The book also openly discusses wealth, young wealth, and monetary, financial motivations against spiritual, socially progressive motivations. However, it only discusses wealth from the point of view of the very privileged, very wealthy perspective. The closest we get to financial problems is at the beginning of the novel, Jess is a grad student - of philosophy, and doesn't happen to have $1800 lying around to buy her sisters stock. This is seen by her older, incredibly intelligent, highly successful and fantastically fortunate older sister as a failing on her part to grow up. Either my experience is drastically different from everyone else's, or it's a pretty normal thing for a 23-year-old graduate student to not have a substantial cash reserve in the bank.

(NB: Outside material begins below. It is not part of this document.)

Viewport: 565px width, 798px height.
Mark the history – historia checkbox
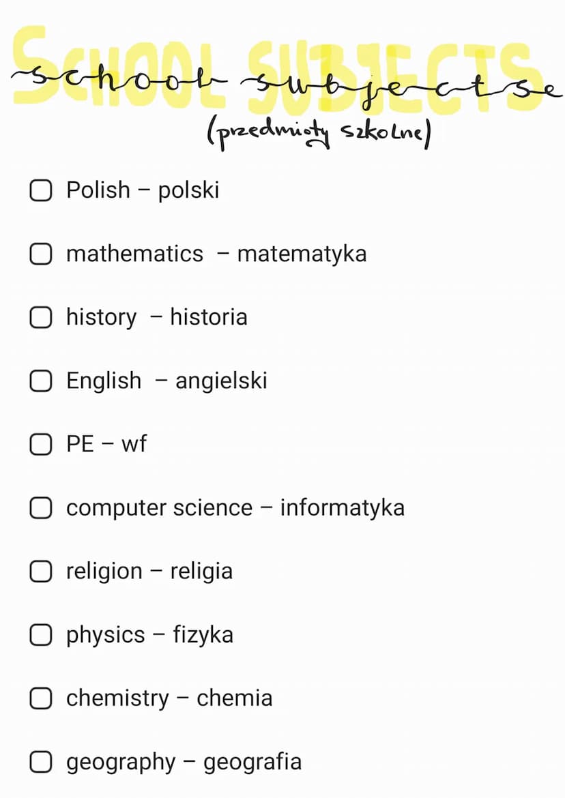(x=41, y=317)
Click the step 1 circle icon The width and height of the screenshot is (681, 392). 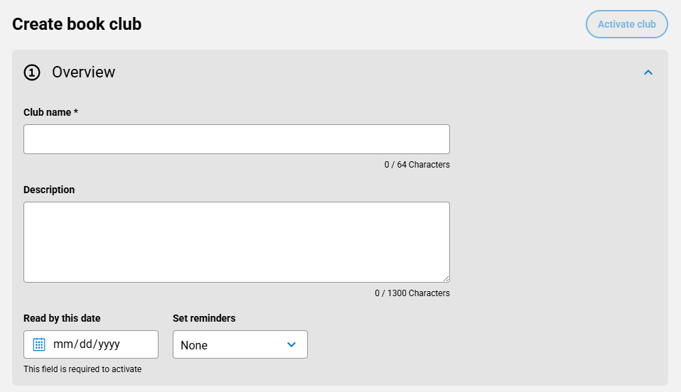tap(32, 72)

It's also pretty normal to have not 'grown up' by age 23. And so, while the actual acknowledgment of money as existing was nice, it fell quite flat in that in the end, and like The Social Network, it turned out to be a young millionaire's playground.

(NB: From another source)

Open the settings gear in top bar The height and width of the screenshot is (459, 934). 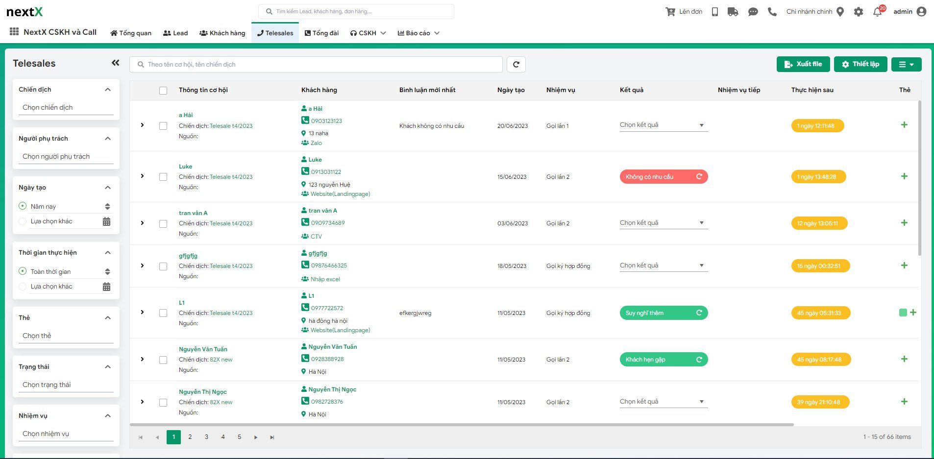tap(859, 12)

Emily's naivete, at 30 by the end of the novel, proved somewhat unbelievable, especially given that she is the CEO of her own company, graduated MIT, and is a multi-millionaire. Reality normally reveals itself in some form or another, through heartbreak, through betrayal by family or friends or lovers, even through things occasionally just not working out according to expectation - that has to happen, at least on some level, by the time you're 28, or 30. We all interact with humans, right? For Emily, reality never manages to even scratch her surface, apparently, until later. She has Jonathan, an Abercrombie, viciously ambitious and very unlikable boyfriend on the other side of the country, dealing with a similar dot com venture, and the relationship never quite makes sense, unless somehow the distance manages to mask true personalities.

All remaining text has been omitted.